#### The task
In the listing below, find the line holding "Where should I click to: Tap" and the line holding "The height and width of the screenshot is (1112, 1204).". Write out those two lines and all lines between, exactly, and nothing more.

Dataset records START

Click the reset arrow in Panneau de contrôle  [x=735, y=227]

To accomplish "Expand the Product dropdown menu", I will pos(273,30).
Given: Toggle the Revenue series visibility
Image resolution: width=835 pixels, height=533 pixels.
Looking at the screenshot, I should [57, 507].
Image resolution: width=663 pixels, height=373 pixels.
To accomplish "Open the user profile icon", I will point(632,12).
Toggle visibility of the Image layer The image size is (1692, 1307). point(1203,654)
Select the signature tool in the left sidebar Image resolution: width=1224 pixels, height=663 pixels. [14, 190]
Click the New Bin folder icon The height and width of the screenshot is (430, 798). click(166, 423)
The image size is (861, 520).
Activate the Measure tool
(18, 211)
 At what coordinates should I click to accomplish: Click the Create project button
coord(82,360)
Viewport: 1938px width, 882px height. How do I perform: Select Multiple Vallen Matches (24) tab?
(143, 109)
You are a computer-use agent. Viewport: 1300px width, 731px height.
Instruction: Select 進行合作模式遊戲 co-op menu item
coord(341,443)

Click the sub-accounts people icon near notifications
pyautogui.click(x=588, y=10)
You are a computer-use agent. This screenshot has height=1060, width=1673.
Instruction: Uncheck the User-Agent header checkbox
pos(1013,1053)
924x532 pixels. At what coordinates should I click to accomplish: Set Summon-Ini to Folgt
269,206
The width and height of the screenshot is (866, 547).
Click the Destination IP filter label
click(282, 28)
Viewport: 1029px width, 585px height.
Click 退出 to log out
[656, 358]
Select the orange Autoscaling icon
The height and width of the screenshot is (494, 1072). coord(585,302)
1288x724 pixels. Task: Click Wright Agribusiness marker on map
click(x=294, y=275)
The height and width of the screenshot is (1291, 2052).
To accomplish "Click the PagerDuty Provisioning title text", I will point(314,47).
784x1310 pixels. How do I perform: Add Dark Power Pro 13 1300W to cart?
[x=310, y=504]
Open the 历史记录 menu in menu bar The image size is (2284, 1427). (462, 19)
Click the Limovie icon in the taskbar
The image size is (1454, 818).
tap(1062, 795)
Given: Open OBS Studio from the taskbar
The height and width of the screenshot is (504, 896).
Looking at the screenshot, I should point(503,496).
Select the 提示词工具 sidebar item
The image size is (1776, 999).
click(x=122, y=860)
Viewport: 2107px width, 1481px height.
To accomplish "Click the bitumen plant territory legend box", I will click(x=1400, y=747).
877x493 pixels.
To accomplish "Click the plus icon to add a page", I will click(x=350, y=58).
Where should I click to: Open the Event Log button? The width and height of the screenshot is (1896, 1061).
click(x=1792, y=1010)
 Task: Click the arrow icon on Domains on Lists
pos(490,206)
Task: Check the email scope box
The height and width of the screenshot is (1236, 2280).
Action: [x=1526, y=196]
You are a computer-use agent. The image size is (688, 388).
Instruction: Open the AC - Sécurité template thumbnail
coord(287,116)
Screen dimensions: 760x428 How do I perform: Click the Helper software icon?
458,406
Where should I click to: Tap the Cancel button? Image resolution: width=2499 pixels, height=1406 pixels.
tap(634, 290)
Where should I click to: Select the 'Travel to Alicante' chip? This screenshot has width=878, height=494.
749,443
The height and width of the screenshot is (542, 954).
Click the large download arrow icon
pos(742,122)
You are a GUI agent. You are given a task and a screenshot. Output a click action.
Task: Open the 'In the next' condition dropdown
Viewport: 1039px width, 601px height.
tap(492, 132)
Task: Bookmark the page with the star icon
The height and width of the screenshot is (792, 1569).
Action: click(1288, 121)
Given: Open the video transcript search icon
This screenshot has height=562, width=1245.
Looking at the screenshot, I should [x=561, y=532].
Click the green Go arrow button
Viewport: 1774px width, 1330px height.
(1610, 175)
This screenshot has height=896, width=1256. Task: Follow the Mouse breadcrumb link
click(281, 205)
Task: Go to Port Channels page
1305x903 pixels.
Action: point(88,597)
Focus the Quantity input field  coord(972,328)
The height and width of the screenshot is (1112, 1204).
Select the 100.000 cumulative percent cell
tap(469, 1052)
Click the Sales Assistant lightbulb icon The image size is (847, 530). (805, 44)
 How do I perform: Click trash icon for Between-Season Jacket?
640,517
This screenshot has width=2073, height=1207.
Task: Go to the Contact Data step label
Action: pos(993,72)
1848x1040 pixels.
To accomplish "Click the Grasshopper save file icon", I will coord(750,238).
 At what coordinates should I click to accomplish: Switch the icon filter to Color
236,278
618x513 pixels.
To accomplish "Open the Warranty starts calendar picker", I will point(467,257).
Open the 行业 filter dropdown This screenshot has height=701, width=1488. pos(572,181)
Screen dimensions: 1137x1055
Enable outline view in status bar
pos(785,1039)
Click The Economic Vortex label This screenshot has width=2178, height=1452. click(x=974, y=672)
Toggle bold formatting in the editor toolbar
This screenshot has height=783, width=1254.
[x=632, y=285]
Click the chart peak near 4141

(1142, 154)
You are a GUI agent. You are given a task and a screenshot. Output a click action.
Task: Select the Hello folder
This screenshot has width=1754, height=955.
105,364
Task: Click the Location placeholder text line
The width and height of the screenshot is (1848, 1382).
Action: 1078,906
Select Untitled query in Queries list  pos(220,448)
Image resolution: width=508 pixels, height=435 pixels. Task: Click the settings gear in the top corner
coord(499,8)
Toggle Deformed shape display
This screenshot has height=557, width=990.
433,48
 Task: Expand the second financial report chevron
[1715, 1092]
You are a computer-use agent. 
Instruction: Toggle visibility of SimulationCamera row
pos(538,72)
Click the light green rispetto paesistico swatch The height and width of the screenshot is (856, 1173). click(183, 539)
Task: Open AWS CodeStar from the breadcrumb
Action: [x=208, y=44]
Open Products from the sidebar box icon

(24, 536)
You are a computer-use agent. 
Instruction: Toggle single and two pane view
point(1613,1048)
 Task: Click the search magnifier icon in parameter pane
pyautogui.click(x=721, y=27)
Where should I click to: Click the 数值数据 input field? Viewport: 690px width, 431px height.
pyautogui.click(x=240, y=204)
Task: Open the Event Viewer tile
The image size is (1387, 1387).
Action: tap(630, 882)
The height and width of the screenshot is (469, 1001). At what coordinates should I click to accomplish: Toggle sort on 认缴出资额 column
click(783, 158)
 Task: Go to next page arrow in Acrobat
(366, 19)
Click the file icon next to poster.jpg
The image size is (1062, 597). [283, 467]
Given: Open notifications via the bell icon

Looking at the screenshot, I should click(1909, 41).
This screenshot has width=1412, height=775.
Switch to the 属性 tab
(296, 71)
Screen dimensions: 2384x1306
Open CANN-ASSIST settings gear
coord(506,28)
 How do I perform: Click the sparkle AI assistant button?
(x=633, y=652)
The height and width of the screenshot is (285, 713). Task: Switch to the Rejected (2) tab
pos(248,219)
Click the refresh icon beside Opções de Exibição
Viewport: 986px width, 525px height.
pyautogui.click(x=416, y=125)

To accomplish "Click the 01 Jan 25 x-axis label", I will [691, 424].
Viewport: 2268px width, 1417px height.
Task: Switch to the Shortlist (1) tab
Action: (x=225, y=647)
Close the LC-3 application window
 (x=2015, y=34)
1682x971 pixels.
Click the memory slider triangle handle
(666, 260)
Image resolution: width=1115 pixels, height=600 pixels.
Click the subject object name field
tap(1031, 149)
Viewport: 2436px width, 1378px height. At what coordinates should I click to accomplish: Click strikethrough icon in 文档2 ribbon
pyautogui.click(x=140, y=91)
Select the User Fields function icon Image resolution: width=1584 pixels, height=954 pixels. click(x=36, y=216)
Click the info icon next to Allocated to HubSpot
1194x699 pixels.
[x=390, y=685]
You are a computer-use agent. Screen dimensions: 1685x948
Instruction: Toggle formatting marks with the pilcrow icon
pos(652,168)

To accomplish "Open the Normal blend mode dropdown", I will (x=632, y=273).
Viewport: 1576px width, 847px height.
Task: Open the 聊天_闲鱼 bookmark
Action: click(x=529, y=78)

Dataset records END

#### Task answer
Where should I click to: Tap the Cancel button? Image resolution: width=2499 pixels, height=1406 pixels.
tap(634, 290)
Where should I click to: Select the 'Travel to Alicante' chip? This screenshot has width=878, height=494.
749,443
The height and width of the screenshot is (542, 954).
Click the large download arrow icon
pos(742,122)
You are a GUI agent. You are given a task and a screenshot. Output a click action.
Task: Open the 'In the next' condition dropdown
Viewport: 1039px width, 601px height.
tap(492, 132)
Task: Bookmark the page with the star icon
The height and width of the screenshot is (792, 1569).
Action: click(1288, 121)
Given: Open the video transcript search icon
This screenshot has height=562, width=1245.
Looking at the screenshot, I should [x=561, y=532].
Click the green Go arrow button
Viewport: 1774px width, 1330px height.
(1610, 175)
This screenshot has height=896, width=1256. Task: Follow the Mouse breadcrumb link
click(281, 205)
Task: Go to Port Channels page
1305x903 pixels.
Action: point(88,597)
Focus the Quantity input field  coord(972,328)
The height and width of the screenshot is (1112, 1204).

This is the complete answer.